Un día Obregón aceptó que fuera a su casa a entrevistarlo. Me recibió con una generosidad y una alegría desbordada. Me impresionó su fuerza descomunal: era a la vez la de un toro y la de un cóndor. Tenía la ternura de un bárbaro. Ese día lo visitaba Juan Antonio Roda. En un instante, Roda se acercó a Obregón y le preguntó: ¿Quién es este chino que pregunta tanto? Obregón, quien tenía respuestas tajantes e intuitivas, le dijo: “Es un periodista, medio poeta”. Aquella conversación fue el primer cuaderno de apuntes sobre Obregón que empecé a guardar sin ninguna presunción de nada.
Dasso Saldívar, en el prólogo del libro, habla sobre cómo descifrar dos culturas, dos países del maestro Obregón.
Ese niño, nacido en Barcelona en 1920, quedó fascinado con la luz del Caribe a sus seis años, al llegar por primera vez a Barranquilla en 1926. Y en 1936, diez años después, a sus 16 años, ya delineaba su personalidad independiente y su convicción de que jamás sería empresario de textiles ni banquero. Sería artista. Y antes de sus 20 años no quería ser de otro lugar del mundo sino de Colombia y allí forjó su destino humano y artístico. La conclusión es que Obregón es una síntesis afortunada y única entre Europa y América.

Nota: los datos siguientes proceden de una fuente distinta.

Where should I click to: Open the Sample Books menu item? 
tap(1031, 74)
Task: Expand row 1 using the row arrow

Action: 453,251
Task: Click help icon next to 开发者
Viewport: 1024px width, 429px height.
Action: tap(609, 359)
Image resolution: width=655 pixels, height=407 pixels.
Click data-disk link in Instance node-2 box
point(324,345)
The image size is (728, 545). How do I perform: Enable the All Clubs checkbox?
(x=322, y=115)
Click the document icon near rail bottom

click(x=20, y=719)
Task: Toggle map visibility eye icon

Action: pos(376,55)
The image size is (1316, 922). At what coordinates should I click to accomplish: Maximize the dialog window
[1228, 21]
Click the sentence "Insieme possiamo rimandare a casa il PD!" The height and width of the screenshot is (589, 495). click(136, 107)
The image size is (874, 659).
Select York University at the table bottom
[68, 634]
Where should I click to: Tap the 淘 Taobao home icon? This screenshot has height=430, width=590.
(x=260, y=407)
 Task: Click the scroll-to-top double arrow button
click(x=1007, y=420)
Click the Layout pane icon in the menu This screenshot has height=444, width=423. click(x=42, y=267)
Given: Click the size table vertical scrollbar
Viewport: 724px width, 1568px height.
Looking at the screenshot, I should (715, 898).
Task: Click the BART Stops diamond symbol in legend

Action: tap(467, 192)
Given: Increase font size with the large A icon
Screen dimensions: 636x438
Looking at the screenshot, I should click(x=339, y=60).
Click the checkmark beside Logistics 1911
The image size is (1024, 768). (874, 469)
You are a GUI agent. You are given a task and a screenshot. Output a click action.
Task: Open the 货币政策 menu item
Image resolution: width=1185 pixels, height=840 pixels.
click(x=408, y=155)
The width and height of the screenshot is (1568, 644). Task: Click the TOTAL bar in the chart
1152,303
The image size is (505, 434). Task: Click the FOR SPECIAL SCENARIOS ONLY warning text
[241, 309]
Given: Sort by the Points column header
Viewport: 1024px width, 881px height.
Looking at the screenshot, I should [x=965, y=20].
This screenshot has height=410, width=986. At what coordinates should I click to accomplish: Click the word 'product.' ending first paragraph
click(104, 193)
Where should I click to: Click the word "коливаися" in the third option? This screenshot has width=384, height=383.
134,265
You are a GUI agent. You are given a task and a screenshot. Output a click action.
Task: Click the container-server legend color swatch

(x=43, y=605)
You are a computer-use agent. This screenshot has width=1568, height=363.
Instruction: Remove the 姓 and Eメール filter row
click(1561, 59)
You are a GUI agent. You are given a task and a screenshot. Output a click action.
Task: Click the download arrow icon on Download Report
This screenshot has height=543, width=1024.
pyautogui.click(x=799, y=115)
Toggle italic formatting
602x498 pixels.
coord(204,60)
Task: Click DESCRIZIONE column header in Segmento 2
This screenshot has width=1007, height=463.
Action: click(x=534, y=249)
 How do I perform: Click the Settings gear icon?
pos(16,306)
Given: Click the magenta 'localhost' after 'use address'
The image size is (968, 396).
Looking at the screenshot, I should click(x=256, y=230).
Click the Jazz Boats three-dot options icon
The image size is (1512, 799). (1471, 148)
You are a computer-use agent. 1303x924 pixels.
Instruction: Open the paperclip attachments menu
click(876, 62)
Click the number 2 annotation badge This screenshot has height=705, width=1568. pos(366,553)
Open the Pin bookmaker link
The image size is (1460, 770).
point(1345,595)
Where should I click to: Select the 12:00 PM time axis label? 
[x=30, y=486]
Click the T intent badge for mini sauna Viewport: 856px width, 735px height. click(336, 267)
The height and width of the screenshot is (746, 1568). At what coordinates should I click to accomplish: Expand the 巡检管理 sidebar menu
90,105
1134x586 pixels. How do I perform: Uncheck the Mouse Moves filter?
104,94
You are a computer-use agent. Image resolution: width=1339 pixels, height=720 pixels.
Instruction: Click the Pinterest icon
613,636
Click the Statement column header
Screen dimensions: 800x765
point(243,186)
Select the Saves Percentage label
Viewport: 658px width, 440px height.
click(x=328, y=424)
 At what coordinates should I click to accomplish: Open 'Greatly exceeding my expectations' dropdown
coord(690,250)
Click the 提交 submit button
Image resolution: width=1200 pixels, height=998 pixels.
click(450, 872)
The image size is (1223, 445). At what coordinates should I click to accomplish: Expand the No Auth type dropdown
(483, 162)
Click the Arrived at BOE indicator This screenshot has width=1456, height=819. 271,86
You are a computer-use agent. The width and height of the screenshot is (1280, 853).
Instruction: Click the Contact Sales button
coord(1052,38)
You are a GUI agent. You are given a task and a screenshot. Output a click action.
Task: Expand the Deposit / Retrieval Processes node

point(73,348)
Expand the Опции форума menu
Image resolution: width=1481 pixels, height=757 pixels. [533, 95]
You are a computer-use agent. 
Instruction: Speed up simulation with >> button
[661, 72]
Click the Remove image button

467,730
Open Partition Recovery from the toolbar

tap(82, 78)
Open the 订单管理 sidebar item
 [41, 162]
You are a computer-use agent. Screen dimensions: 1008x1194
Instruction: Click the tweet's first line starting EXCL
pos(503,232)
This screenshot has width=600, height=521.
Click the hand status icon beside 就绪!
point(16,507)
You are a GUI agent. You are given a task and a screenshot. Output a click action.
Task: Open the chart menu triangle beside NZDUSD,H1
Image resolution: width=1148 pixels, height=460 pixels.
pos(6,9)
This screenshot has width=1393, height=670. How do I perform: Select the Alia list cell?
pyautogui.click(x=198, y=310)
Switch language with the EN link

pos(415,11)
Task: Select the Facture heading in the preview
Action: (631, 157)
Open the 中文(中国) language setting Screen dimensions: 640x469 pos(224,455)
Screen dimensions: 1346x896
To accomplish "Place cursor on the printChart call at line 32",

Hablemos de Álvaro Cepeda, amigo del maestro, y de la Cueva en Barranquilla.
Obregón vivió, amó y pintó como un bárbaro iluminado e inspirado. El único que lo secundaba en estos delirios vitales era su más grande y mejor amigo: Álvaro Cepeda Samudio, a quien Obregón, junto con García Márquez, convencieron de que se encerrara en Cartagena.
¿Para qué encerrarse?
Buscaron a un médico que inventara una receta para que se aislara varias semanas a escribir el primer capítulo de su novela La
casa grande. Obregón impulsó esta escritura hasta que Cepeda la culminó. Y a él está dedicada la novela. Así que esos años fueron intensos y prodigiosos también en el arte de vivir…
Me dice que hay algo que le llamó la atención en sus últimas obras.
Qué curioso que sus dos últimas pinturas sean un cóndor deslizándose en los cielos de la muerte o un alcatraz ciego estrellándose en el mar de Cartagena de Indias. Y qué desgarrado su último retrato de sí mismo resuelto en grises. Todas esas pinturas retratan su propio final.
Sé que pasa un buen tiempo con sus cuadros. ¿Qué es más fácil: pintar o escribir?
Las artes no persiguen la facilidad, sino la temeridad del tallador de piedras, el insomne orfebre que junta los hilos invisibles de su filigrana, y tanto en la palabra como en el color la exigencia creativa busca el esplendor. No se queda en las orillas, sino en las profundidades abisales, donde no llega la luz del sol.
¿Y el cansancio no le pasa factura?
Cuando me agoto escribiendo busco el bálsamo de los colores. Y cuando me agoto con los colores, busco el bálsamo del silencio del que nacen las palabras.
¿Qué delirios le faltan?
Seguir escribiendo con el mismo delirio de la luz y la sombra. Deslizarse por igual, en una página o en un lienzo en blanco, con el mismo impulso, mientras viva”.